*** DATA TO USE ***
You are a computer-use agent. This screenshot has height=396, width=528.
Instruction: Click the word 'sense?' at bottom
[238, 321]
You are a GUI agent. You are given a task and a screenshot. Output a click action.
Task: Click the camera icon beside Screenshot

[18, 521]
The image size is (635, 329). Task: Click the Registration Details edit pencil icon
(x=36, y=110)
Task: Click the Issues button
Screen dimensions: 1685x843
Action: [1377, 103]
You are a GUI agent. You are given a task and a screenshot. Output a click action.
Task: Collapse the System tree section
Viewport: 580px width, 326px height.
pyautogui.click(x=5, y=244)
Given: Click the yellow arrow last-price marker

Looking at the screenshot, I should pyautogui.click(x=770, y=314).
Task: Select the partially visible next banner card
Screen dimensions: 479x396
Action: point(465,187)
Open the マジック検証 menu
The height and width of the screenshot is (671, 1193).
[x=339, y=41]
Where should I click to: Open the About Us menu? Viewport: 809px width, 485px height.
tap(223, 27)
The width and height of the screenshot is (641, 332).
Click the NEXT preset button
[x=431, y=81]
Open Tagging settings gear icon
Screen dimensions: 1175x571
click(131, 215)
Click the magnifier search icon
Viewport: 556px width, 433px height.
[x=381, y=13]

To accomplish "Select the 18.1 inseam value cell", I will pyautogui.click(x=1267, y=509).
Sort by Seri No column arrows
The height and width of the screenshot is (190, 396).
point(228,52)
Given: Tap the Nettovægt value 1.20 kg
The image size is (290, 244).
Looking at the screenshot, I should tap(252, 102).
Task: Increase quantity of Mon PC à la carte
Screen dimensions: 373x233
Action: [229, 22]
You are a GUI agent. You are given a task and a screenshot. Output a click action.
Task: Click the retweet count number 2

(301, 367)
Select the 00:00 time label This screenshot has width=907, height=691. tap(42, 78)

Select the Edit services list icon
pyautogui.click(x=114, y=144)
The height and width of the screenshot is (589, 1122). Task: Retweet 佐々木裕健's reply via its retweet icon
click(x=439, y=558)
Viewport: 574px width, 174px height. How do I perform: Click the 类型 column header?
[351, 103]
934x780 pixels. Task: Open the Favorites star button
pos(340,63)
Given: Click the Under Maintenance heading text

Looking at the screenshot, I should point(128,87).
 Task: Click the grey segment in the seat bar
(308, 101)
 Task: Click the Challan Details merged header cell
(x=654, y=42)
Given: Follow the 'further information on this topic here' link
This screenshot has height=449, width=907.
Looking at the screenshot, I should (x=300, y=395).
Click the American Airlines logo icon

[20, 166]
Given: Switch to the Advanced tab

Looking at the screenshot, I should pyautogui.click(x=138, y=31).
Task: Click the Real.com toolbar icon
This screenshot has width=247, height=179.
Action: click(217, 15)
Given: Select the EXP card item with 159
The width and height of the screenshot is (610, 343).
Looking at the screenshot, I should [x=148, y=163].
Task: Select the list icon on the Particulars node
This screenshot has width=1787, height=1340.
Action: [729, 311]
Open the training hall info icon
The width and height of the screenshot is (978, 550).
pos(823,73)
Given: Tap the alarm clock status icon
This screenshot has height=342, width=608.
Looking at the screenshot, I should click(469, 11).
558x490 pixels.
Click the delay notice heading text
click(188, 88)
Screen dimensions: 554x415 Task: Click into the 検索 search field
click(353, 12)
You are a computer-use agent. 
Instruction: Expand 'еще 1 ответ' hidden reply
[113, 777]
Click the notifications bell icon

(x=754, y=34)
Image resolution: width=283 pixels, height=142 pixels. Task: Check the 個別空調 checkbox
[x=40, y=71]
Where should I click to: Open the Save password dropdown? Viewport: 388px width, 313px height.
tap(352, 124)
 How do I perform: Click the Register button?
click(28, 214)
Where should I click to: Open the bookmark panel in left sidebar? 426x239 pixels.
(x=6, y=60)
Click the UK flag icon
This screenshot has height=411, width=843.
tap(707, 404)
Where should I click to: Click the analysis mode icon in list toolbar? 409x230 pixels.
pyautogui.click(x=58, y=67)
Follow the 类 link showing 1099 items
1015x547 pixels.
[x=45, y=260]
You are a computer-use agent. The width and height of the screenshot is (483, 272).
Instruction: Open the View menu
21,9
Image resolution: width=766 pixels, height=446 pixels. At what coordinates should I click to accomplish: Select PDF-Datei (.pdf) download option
*** End of DATA TO USE ***
* **WORK REQUEST**
Search the data for the string "value" and copy out every line where it is found.

* **EXPECTED OUTPUT**
To accomplish "Select the 18.1 inseam value cell", I will pyautogui.click(x=1267, y=509).
Given: Tap the Nettovægt value 1.20 kg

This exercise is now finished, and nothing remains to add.